Arbeitsgemeinschaft für Entwicklung und Humanitäre Hilfe
(21.06.2012) Was heute Donnerstag auf der Konferenz passiert, ist diplomatische Routine. Jeder anwesende Regierungsvertreter bzw. jede anwesende Regierungsvertreterin hat einen fünfminütigen Auftritt vor dem Plenum. Mal sind die Reden ambitionierter, mal auch nur voll mit höflichen Floskeln für die brasilianischen Gastgeber. Mal werden aktuelle Themen angesprochen, mal geht es nur darum, die eigenen Aktivitäten in ein gutes Licht zu stellen.
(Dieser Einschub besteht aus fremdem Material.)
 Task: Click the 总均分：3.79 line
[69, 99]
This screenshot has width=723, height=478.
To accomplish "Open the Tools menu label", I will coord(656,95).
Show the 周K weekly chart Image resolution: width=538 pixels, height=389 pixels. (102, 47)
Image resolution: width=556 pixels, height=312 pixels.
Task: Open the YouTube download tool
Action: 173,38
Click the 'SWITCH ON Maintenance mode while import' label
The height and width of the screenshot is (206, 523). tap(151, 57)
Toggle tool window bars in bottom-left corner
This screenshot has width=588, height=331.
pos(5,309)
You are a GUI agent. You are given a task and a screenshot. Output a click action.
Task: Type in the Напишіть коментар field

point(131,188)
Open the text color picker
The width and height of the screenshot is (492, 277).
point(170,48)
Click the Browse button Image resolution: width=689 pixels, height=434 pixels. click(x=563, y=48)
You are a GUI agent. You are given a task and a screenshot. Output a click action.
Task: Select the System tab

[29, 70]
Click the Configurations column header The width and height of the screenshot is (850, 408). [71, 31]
Nach der Absage von Umweltminister Berlakovich hatte hier heute am späten Abend Staatssekretär Waldner seinen Auftritt.
Dazwischen gibt es Empfänge auf Einladung von global leaders wie Ban Ki-Moon oder Dilma Rousseff. Die High-Level Diskussionen mit Nobelpreisträgern und Super-Promis sind für normale Delegierte nicht zugänglich. Bleiben die vielen Side-Events der UN-Organisationen und NGOs, die zum Teil auf gutem Niveau stattfinden.
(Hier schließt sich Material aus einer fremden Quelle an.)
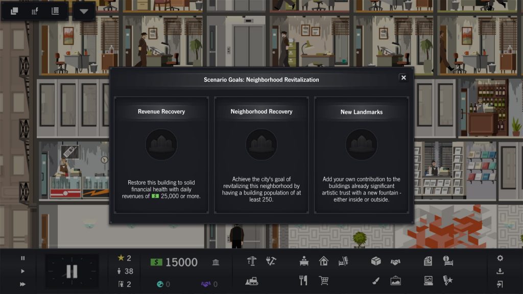Toggle the floor layers overlay view
Viewport: 523px width, 294px height.
14,11
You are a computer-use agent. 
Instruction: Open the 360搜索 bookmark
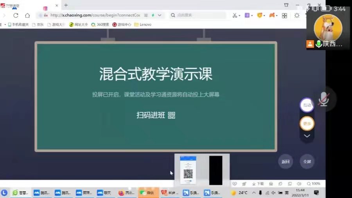click(100, 24)
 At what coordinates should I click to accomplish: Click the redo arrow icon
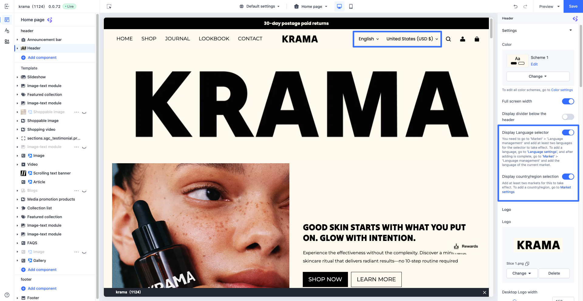coord(525,6)
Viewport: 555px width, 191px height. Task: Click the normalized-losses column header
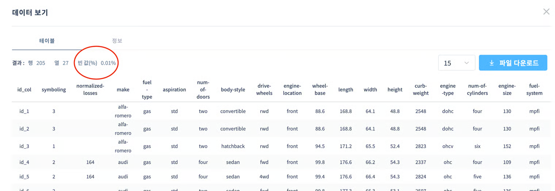click(x=90, y=90)
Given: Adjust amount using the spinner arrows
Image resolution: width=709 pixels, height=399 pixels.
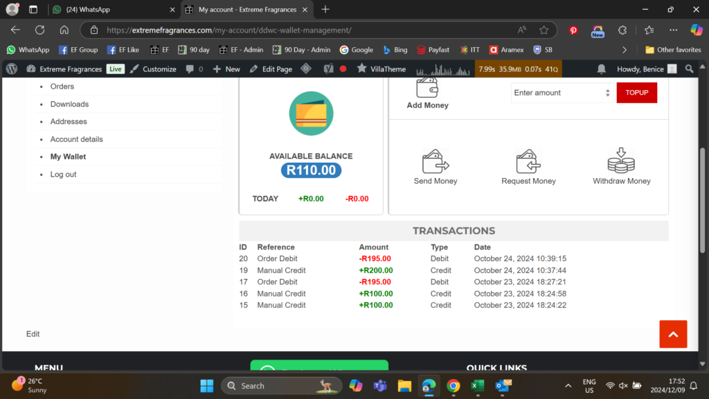Looking at the screenshot, I should tap(607, 93).
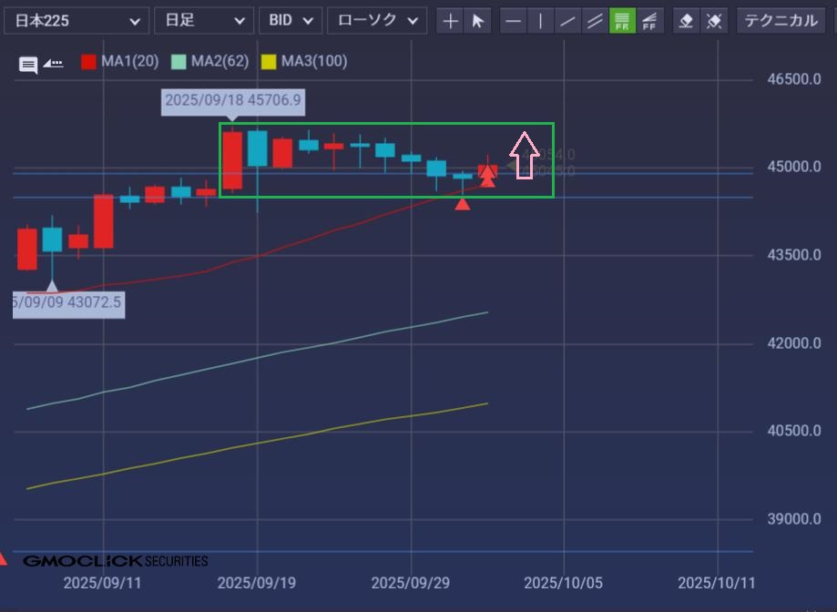Open the テクニカル indicators menu

(x=783, y=21)
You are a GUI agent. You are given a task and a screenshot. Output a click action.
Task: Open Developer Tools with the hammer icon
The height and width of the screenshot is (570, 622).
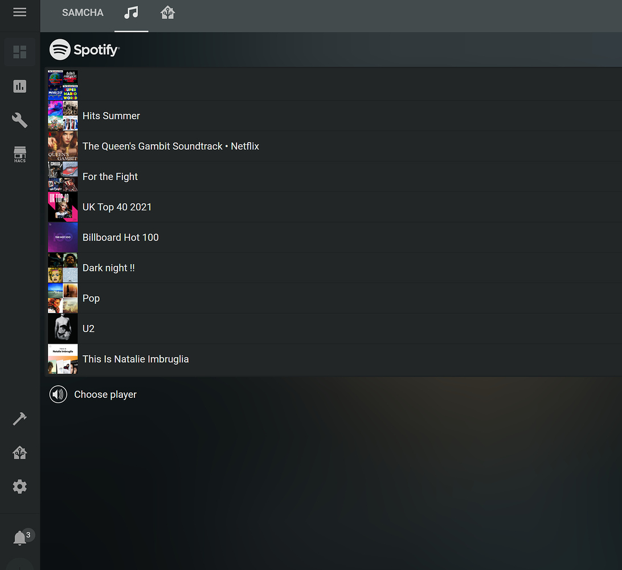click(20, 418)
Morgen geht die Konferenz zu Ende. Zeit also für ein kurzes vorläufiges Resümee: ganz offensichtlich bleibt Rio+20 umweltpolitisch vieles schuldig. Weder hat man sich auf das phasing-out von Subventionen für fossile Brennstoffe geeinigt, noch ein Implementierungsabkommen für die UN-Seerechtskonvention beschlossen. Die institutionelle Aufwertung der Umweltpolitik im UN-System bleibt bescheiden, wenn gleich das neu eingerichtete High Level Panel for Sustainable Development ein Fortschritt ist. Zu vielen anderen Themen finden sich bestenfalls Absichterklärungen, deren Umsetzung in den nächsten Jahres keineswegs gesichert ist.
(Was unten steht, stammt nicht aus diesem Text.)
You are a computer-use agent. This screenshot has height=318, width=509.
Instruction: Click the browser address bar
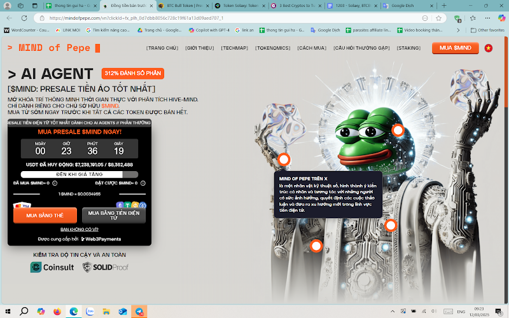coord(234,18)
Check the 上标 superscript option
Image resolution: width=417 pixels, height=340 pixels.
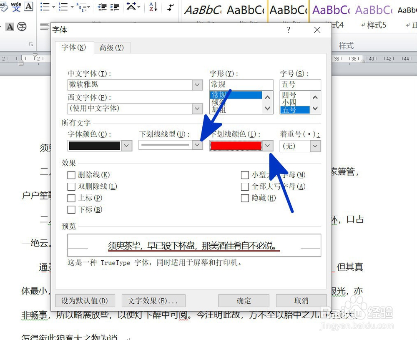point(71,198)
Aus entwicklungspolitischer Sicht ist das wesentliche Ergebnis der Beschluss zur Ausarbeitung von Sustainable Development Goals. Diese sollen bis Ende 2014 beschlossen werden. Von der Abschlusserklärung hervorgehoben wird, dass diese SDGs alle drei Dimensionen von Nachhaltiger Entwicklung in ausgewogener Form beinhalten sollen. Zudem sollen sie den Fokus nicht von der Erreichung der Milleniumsentwicklungsziele lenken. Es bleibt abzuwarten, ob der Ausarbeitungsprozess wie angekündigt wirklich transparent und einschließend sein wird. Offen bleibt aus heutiger Sicht auch, wie verbindlich die SDGs letztendlich sein werden.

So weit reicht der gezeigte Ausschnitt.